Document segment:
— start —

CASH FLOWS FROM FINANCING ACTIVITIES:
  Issuance of common stock ......................      147,183       155,197
  Dividends paid to stockholders ................   (1,694,951)   (1,690,043)
                                                  ------------  ------------
      Net cash used in financing activities .....   (1,547,768)   (1,534,846)
                                                  ------------  ------------
NET INCREASE IN CASH ............................      840,880       619,406
Cash at beginning of year .......................      490,226     1,508,678
                                                  ------------  ------------
Cash at end of quarter .......................... $  1,331,106  $  2,128,084
                                                  ============  ============
Income taxes recovered .......................... $   (754,745) $   (563,214)
Interest (received) paid ........................ $    (91,529) $    154,292

See accompanying Notes to Interim Consolidated Financial Statements.

 7

                  EMC INSURANCE GROUP INC. AND SUBSIDIARIES

             NOTES TO INTERIM CONSOLIDATED FINANCIAL STATEMENTS

                                 (Unaudited)

                                March 31, 2001


Note 1
- ------
The results of operations for the interim periods reported are not necessarily
indicative of results to be expected for the year.  The information reflects
all adjustments which are, in the opinion of management, necessary for a fair
statement of the results for the interim periods.

Certain amounts previously reported in prior years' consolidated financial
statements have been reclassified to conform to current year presentation.

In reading these financial statements, reference should be made to the
Company's 2000 Form 10-K or the 2000 Annual Report to Shareholders for more
detailed footnote information.

Note 2
- ------
In June 1998, the Financial Accounting Standards Board (FASB) issued Statement
of Financial Accounting Standards (SFAS) 133, "Accounting for Derivative
Instruments and Hedging Activities", effective for fiscal years beginning after
June 15, 1999.  In June 1999, the FASB issued SFAS 137, "Accounting for
Derivative Instruments and Hedging Activities - Deferral of Effective Date of
FASB Statement No. 133", which defers the effective date of SFAS 133 until
fiscal years beginning after June 15, 2000.  Currently, the Company's
investment strategy does not include investments in derivative instruments or
hedging activities.  Therefore, adoption of this statement did not have any
effect on the operating results of the Company.

— end —

Listing:
— start —

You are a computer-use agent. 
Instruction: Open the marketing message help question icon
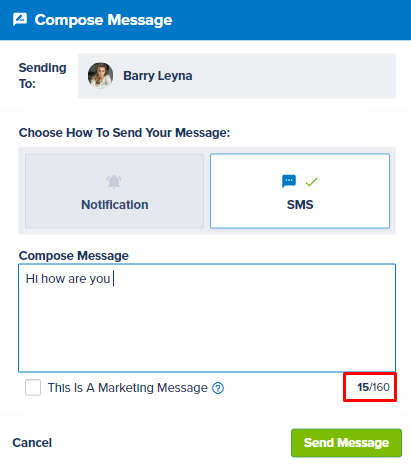click(218, 388)
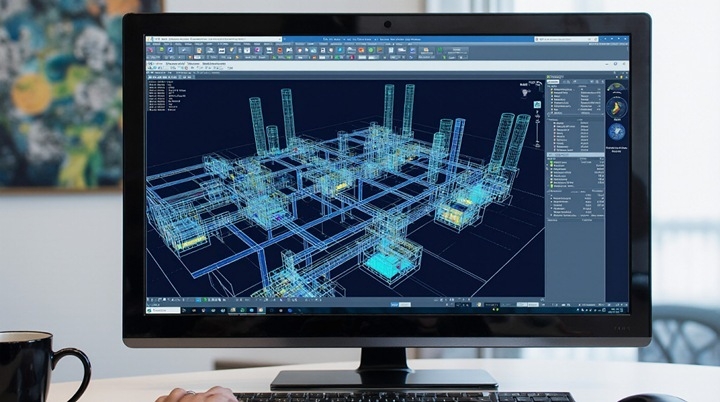Open the green Chrome-style icon on Windows taskbar
Viewport: 720px width, 402px height.
243,311
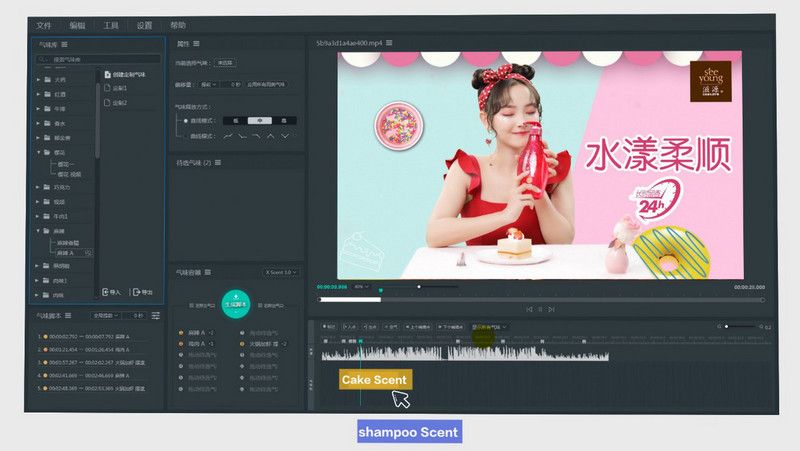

— end —

Exercise set:
1: List every date or month-and-year that appears in the financial statement excerpt.
2: Retype the entries that follow the financial statement excerpt word for word, leaving out the pictures.

Results in order:
1:
- March 31, 2001
- June 1998
- June 15, 1999
- June 1999
- June 15, 2000

2:
You are a computer-use agent. 
Instruction: Open the marketing message help question icon
click(218, 388)
Open the green Chrome-style icon on Windows taskbar
Viewport: 720px width, 402px height.
243,311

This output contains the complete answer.